No. I tried the RAM upgrade on the HP4000, because it didn’t cost much and was worth trying, but no.

The 4050 is already a RAM upgrade from the 4000, so even more no.

Extra RAM is used to store extra fonts in memory, but unless you are using printer fonts, I don’t think the 4000/4050 can effectively use extra memory (I’d be glad to learn I’m wrong).

To make the 4000/4050 really go fast, you have to send print jobs in the lightweight native HP print language PCL. I’m not sure where the bottlenck with PostScript is with IOS and Win8+, but it doesn’t seem to be the amount of memory on the printer. Either the printer CPU is too slow (NEC VR4300, comparable to a Pentium or 486 ), or the preprocessing done by the client is too slow, or the files transfered to the printer are too large.

The other problem we have is that the postscript drivers which are all we can get for Win8+, OSX, are NBG. They drop fine lines.

In theory, probably any PCL driver would sort of work, but I don’t know how to go about that. Modern operating systems want to recognise the printer, and use the correct driver.

I found this in the User’s Guide for the HP4050N which was very nice of HP to have made this easily available online:

You might want to add more memory to the printer if you often print complex graphics or PS documents, print with the optional duplexer, use many downloaded fonts, or print at ProRes 1200.

I’m sure HP didn’t want to make a blanket statement that more RAM would produce superior results for all circumstances, but if this works for our needs, it will be a worthwhile effort. By the way, access to install the RAM is very easy. A side panel comes off, and behind a cover there are the three memory slots. Didn’t have to take the cover off or remove other installed components in the way to get to the RAM.
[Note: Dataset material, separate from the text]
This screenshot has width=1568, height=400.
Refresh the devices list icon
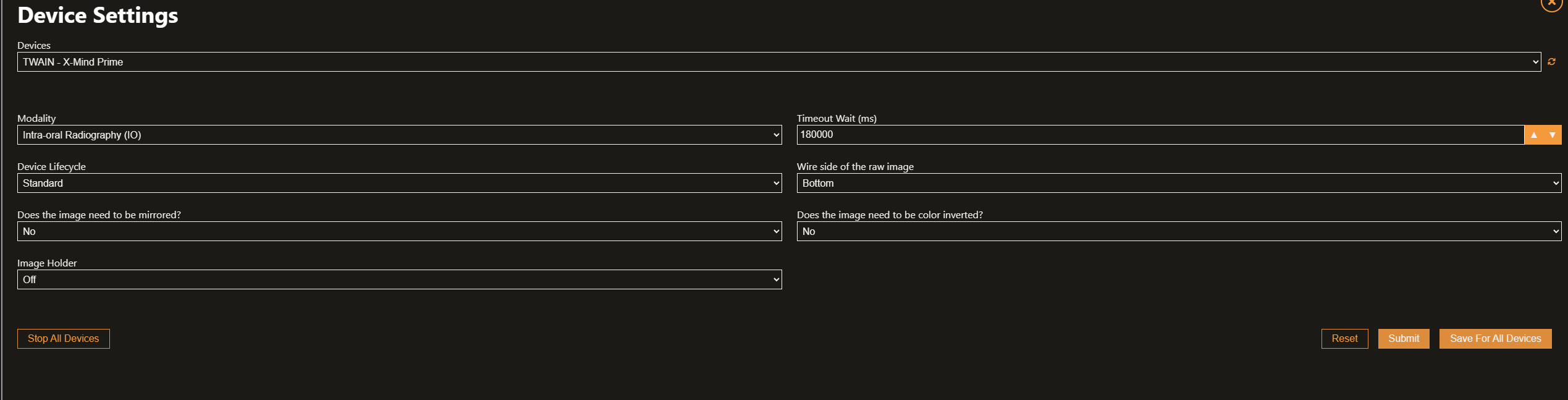click(1551, 62)
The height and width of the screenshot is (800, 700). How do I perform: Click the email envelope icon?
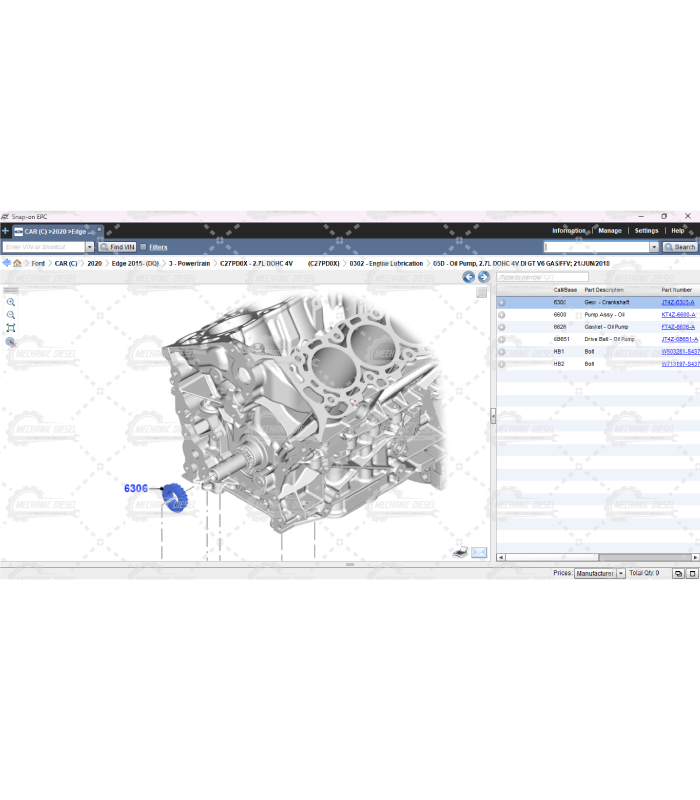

The RAM I ordered for $10.00 with free shipping (128 MB) arrived and I installed it. So the HP4050N went from having a total of 16 MB to 144 MB of RAM. I printed the test print which previously stayed in “processing” forever and never came out, but after this upgrade it printed as normal. This suit our needs.

Thanks to everyone who replied. For those interested, I purchased the RAM on eBay. The installation was easy. The side panel of the HP4050N slides off. You unscrew one screw, and a little door is opened to reveal the three RAM slots. After upgrading, I printed out the printer’s configuration page and could see it recognized the additional RAM. When powering it back up, it took longer to initialize, about a minute until it was “Ready”, but that’s to be expected since it likely does a memory check on power up. More RAM, the memory check is going to take a little longer.

A comparable printer replacement for this unit recommended by HP sales sells for $1K. And we didn’t have to haul it over to electronic recycling. We are calling this a success.